Film Sore: Istri dari Masa Depan bukan hanya berhasil menembus dua juta penonton dalam dua minggu penayangannya, tapi juga menghadirkan pendekatan baru dalam kolaborasi industri kreatif. Salah satunya lewat cara film ini mengangkat brand-brand lokal dengan pendekatan yang halus namun mengena.
Alih-alih jadi selipan iklan, kolaborasi ini terasa sebagai bagian dari narasi. Penuh makna, punya konteks, dan memperkuat atmosfer cerita yang dibangun. Berikut ini beberapa cara Sore mengemas dukungan terhadap brand lokal dengan apik dan penuh kesadaran:
Gaun Sore dari SukkhaCitta: Ikonik, Berani, dan Sarat Makna
Karakter Sore digambarkan sebagai sosok perempuan dari masa depan yang dewasa, tegas, dan membawa perubahan dalam hidup Jonathan. Karakter ini diperkuat lewat gaun khas berwarna biru tua yang menjadi ikonik hasil kolaborasi dengan brand lokal SukkhaCitta.
Jenama ini sendiri dikenal sebagai jenama busana etis yang mengusung keberlanjutan dan pemberdayaan perempuan desa. Warna netral, potongan yang sederhana namun elegan, serta filosofi di balik kainnya membuat karakter Sore terasa lebih ‘hidup’. Busana ini bukan hanya pemanis visual, tapi juga cerminan nilai: bahwa masa depan bisa diraih dengan kesadaran dan keberpihakan pada yang berkelanjutan.
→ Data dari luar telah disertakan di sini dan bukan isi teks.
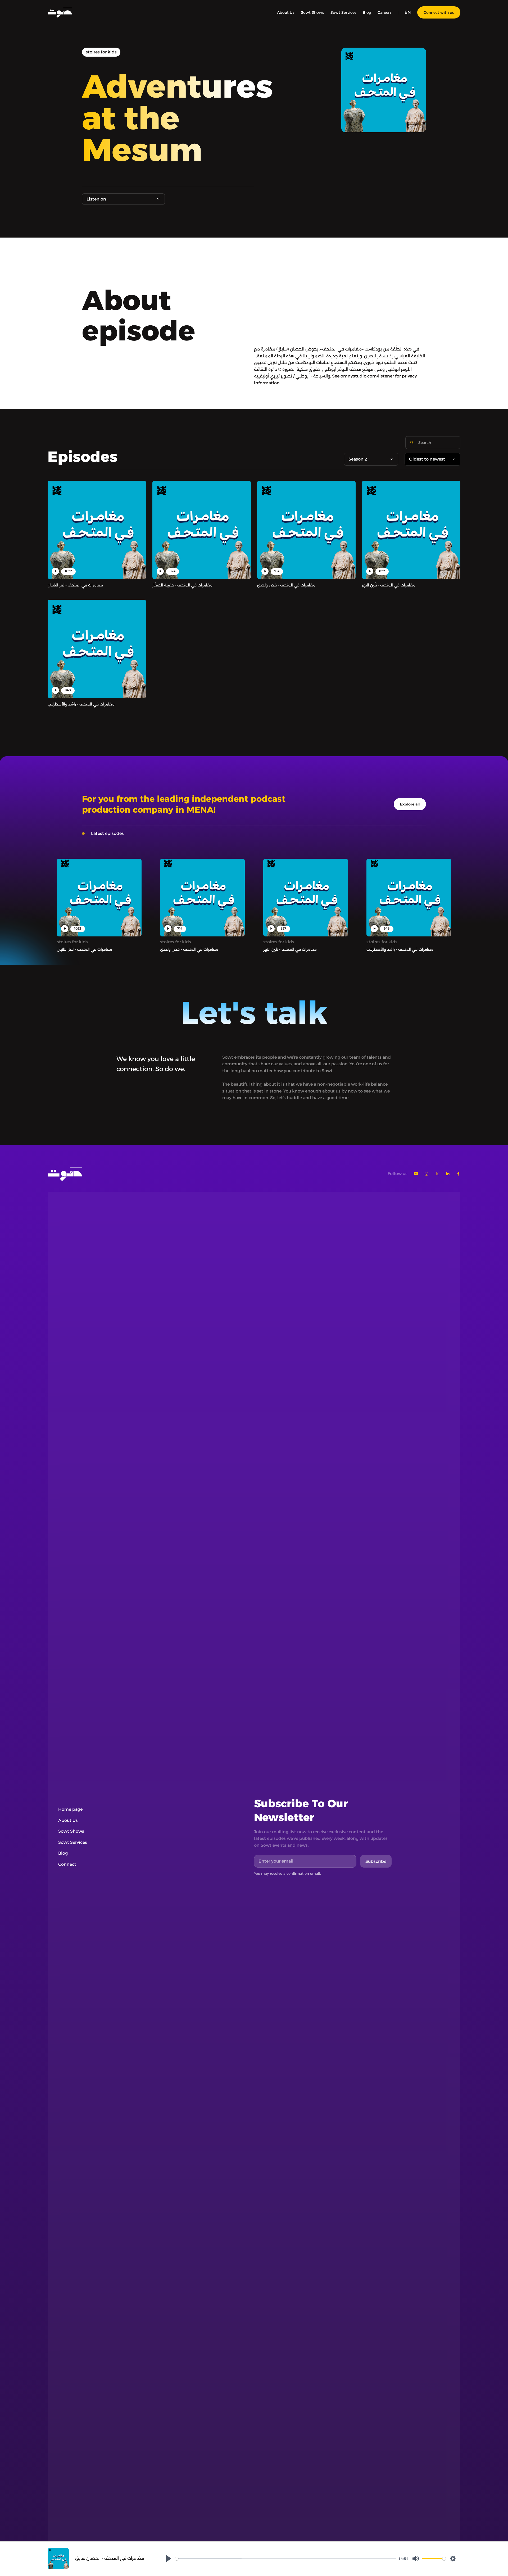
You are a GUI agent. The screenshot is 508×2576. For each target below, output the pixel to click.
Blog (367, 12)
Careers (385, 12)
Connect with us (439, 12)
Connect (67, 1864)
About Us (285, 12)
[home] (60, 12)
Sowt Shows (312, 12)
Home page (70, 1809)
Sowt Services (343, 12)
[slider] (285, 2558)
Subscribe (375, 1861)
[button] (408, 12)
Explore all (410, 804)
Wewangian dari HMNS: Memori yang Tak Terlihat, Tapi Terasa
Salah satu kolaborasi yang paling subtil tapi berhasil mencuri perhatian adalah dengan HMNS, brand parfum lokal yang digemari anak muda. Mereka merilis varian khusus bernama "Sore", sebagai bagian dari pengalaman menyeluruh film ini.
Yang menarik, wewangian ini bukan sekadar merchandise. Ia menjadi jembatan memori. Karena aroma adalah salah satu cara paling kuat untuk mengingat. Penonton bisa membawa pulang wangi Sore, mengenangnya dalam perjalanan pulang, atau bahkan menciptakan momen baru bersama aroma itu.
Inilah cara film berkolaborasi dengan brand: bukan hanya memperpanjang layar cerita ke dunia nyata, tapi menciptakan pengalaman yang hidup, intim, dan personal.
Memperkuat Ekosistem Kreatif di Industri Hiburan
Lewat Sore: Istri dari Masa Depan, kita melihat harapan bagi industri hiburan dan brand lokal untuk saling mendukung. Bukan lagi sebatas endorse atau product placement yang menyolok, tapi sebagai perpanjangan cerita dan pengalaman.
Ini adalah cara baru bercerita. Film sebagai media, brand sebagai pelengkap narasi, dan penonton sebagai bagian dari pengalaman. Kolaborasi ini bukan cuma tentang promosi, tapi tentang menyusun ulang bagaimana kita menikmati karya dan mendukung produk dalam negeri.